• Do this: Rewrite everything from the line containing "You are a computer-use agent. The" down to the last of the lines, renaming "ticket" to "coupon" and leaving all else unchanged. Omit the pictures from your answer.

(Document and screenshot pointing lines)
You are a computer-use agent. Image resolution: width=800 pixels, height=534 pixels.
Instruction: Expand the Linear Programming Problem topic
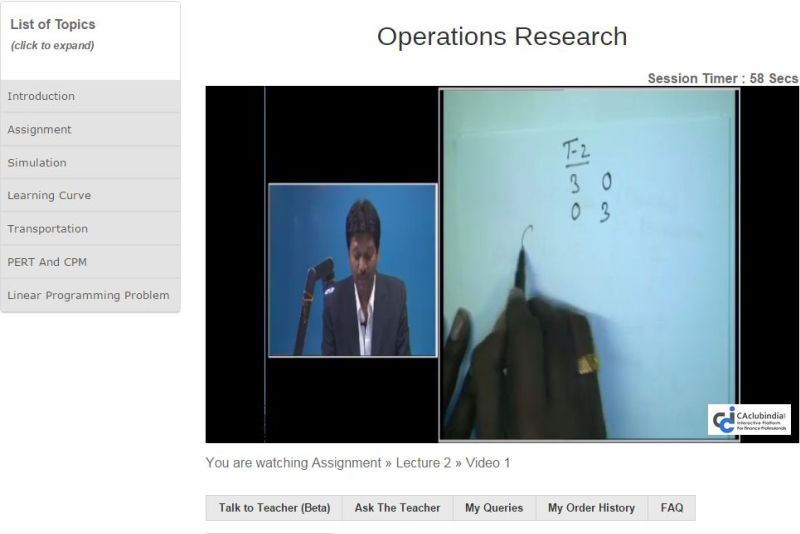tap(88, 295)
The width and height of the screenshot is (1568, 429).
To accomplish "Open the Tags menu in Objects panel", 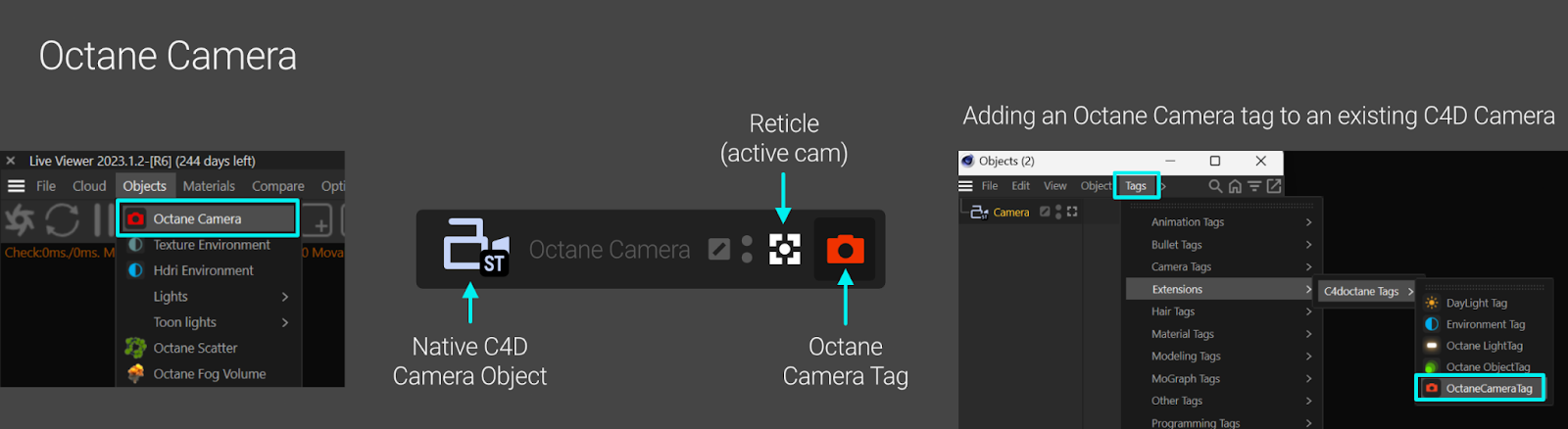I will (x=1136, y=186).
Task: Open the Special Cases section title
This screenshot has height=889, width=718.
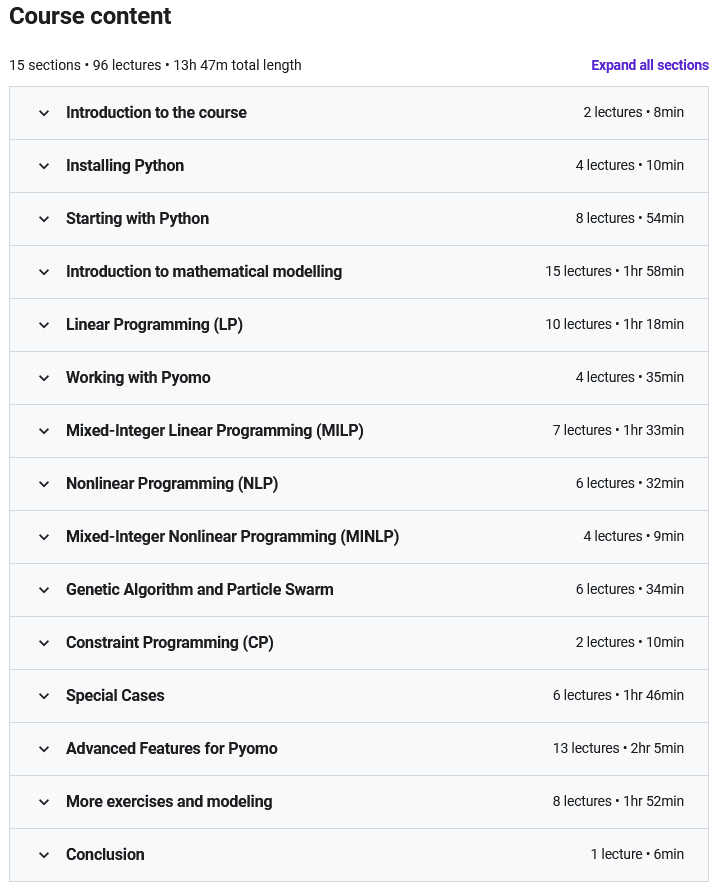Action: pyautogui.click(x=115, y=696)
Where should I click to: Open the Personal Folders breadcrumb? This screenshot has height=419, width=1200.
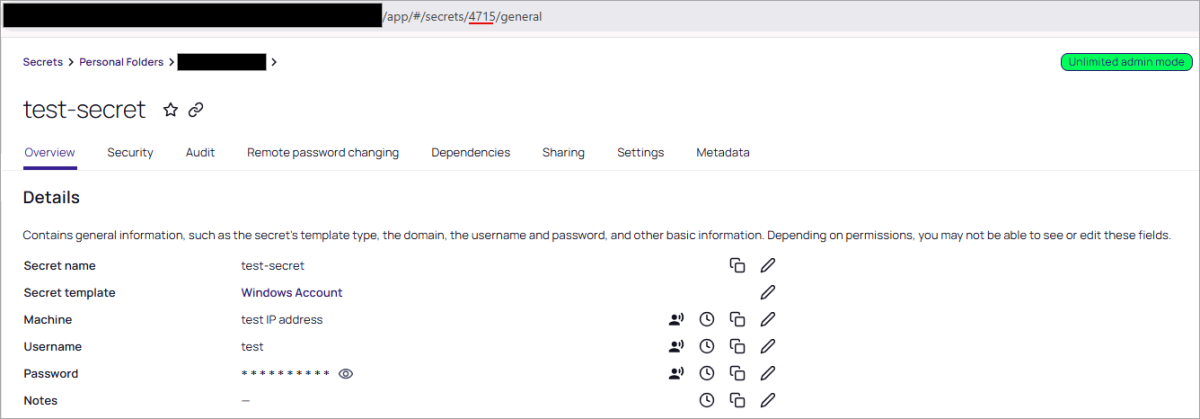click(x=121, y=62)
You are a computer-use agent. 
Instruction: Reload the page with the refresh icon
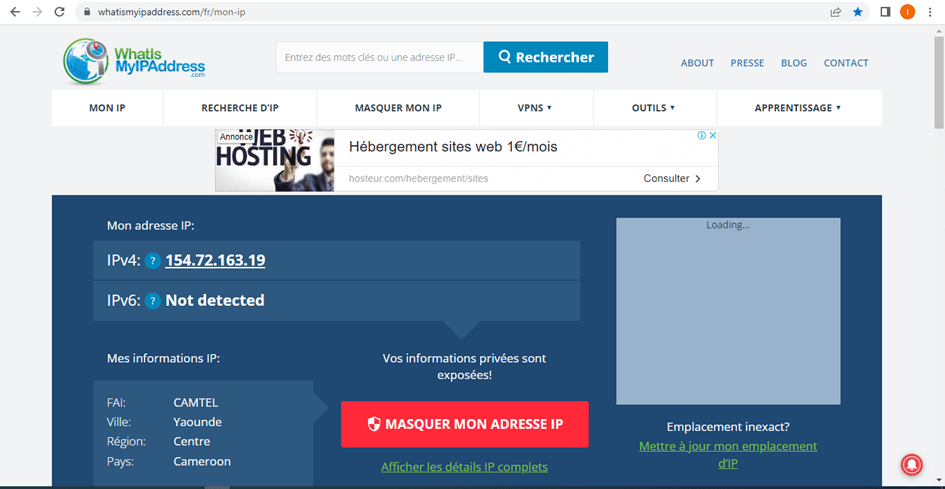[x=60, y=12]
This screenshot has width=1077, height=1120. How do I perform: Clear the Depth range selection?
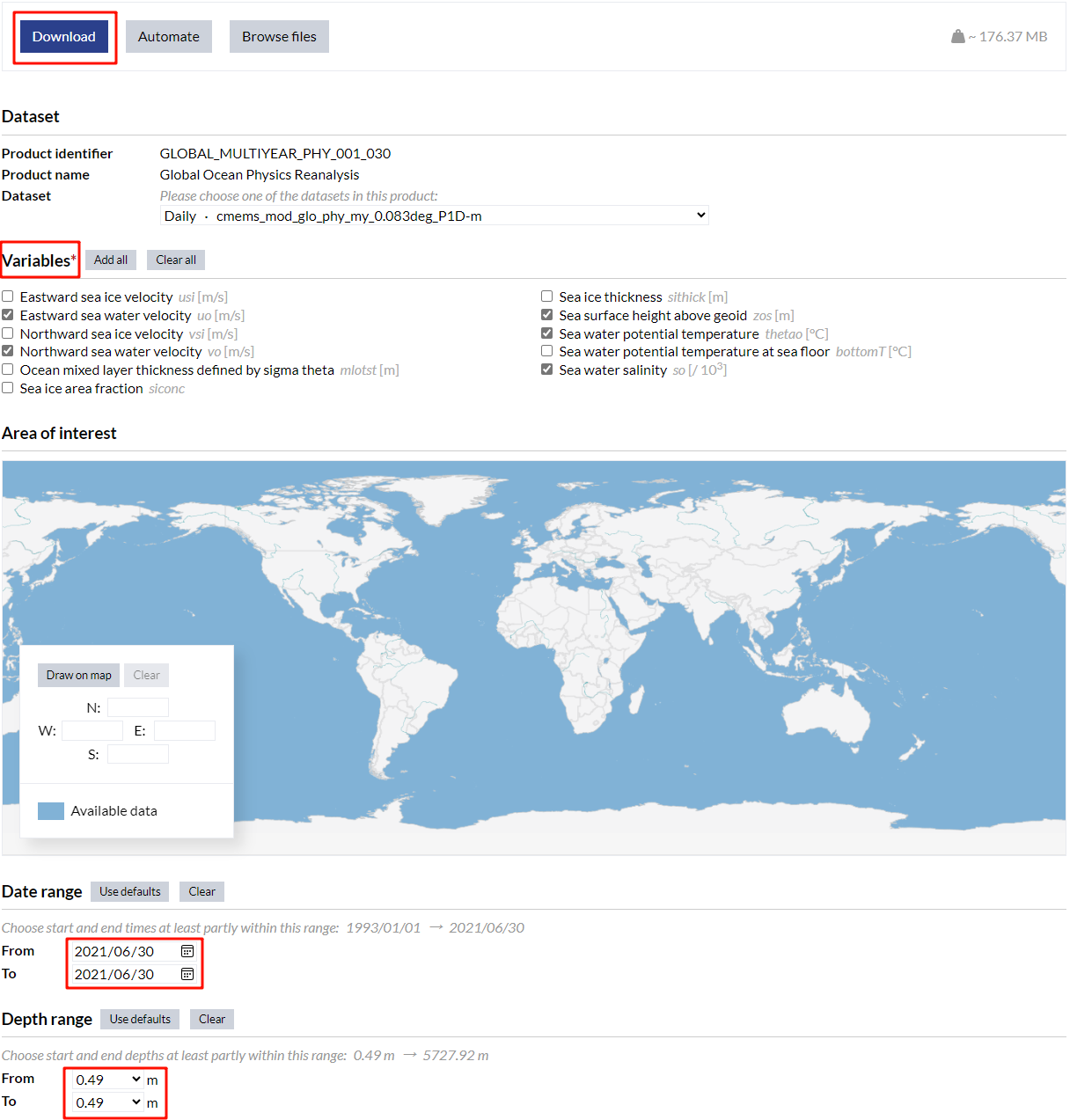click(x=212, y=1020)
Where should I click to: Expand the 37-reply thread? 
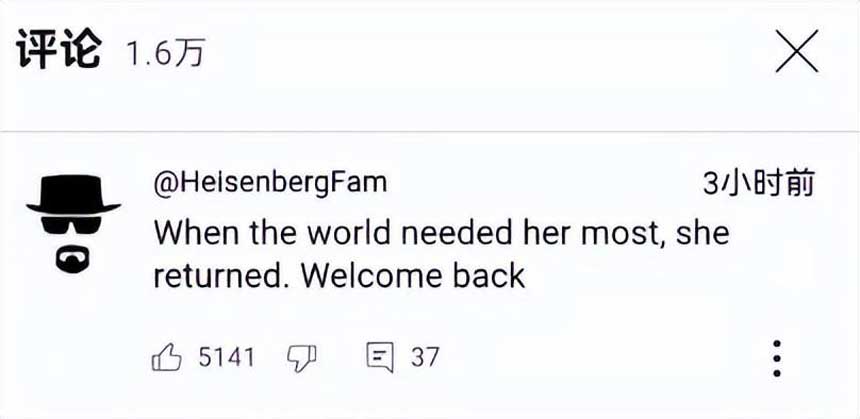[x=402, y=358]
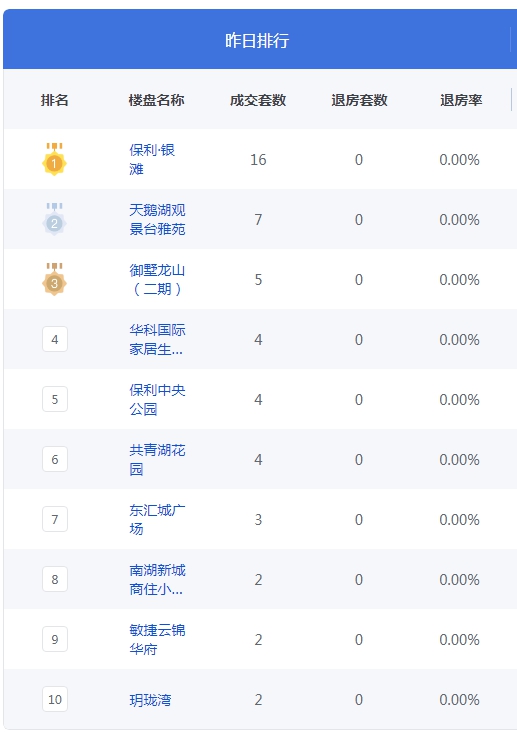Open the 御墅龙山（二期）link
This screenshot has width=517, height=735.
pos(157,279)
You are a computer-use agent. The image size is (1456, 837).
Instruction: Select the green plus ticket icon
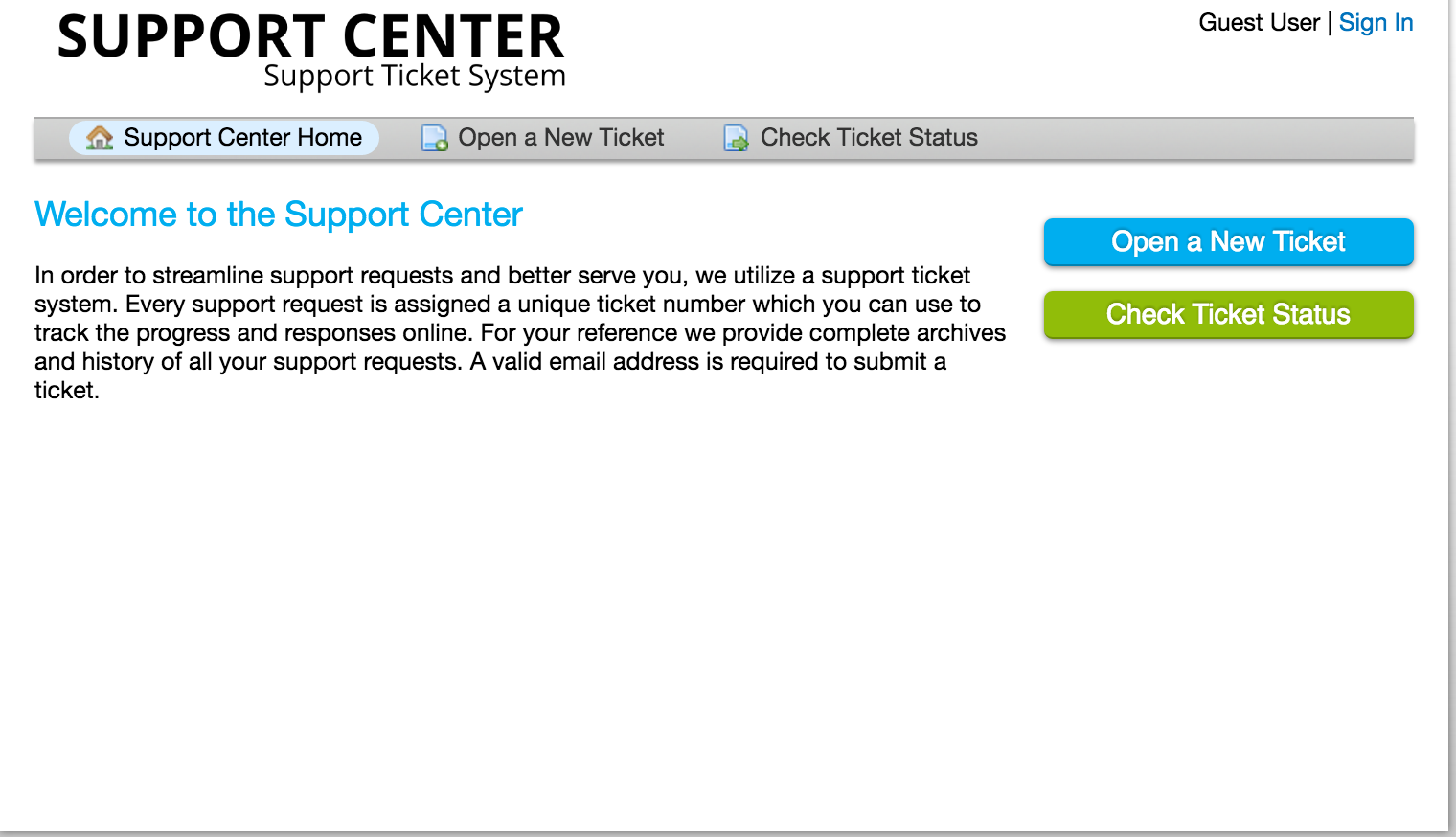pyautogui.click(x=433, y=138)
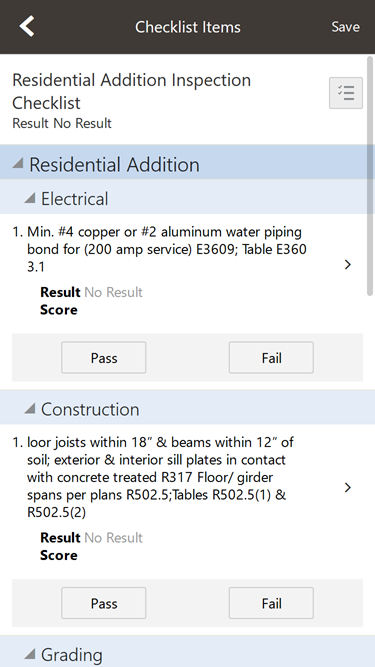
Task: Click the vertical scrollbar thumb
Action: point(370,175)
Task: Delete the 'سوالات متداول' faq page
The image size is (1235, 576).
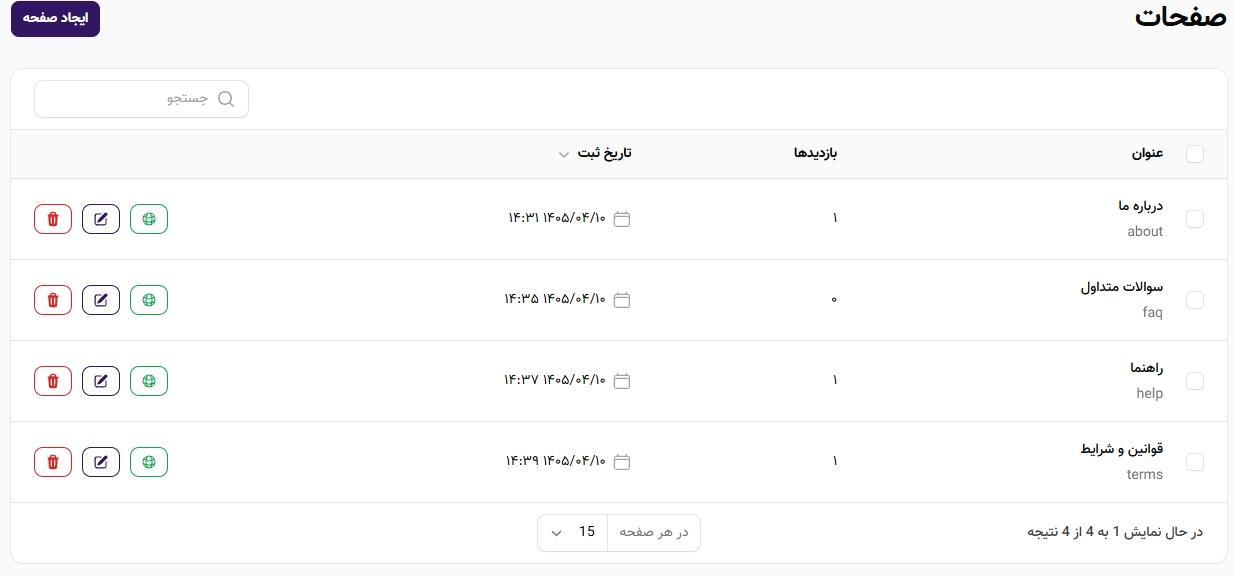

• Solved exercise:
You are a computer-use agent. The image size is (1456, 837).
Instruction: Select the green plus coupon icon
pyautogui.click(x=433, y=138)
Task: Click the vertical scrollbar thumb
Action: point(370,175)
Task: Delete the 'سوالات متداول' faq page
The image size is (1235, 576).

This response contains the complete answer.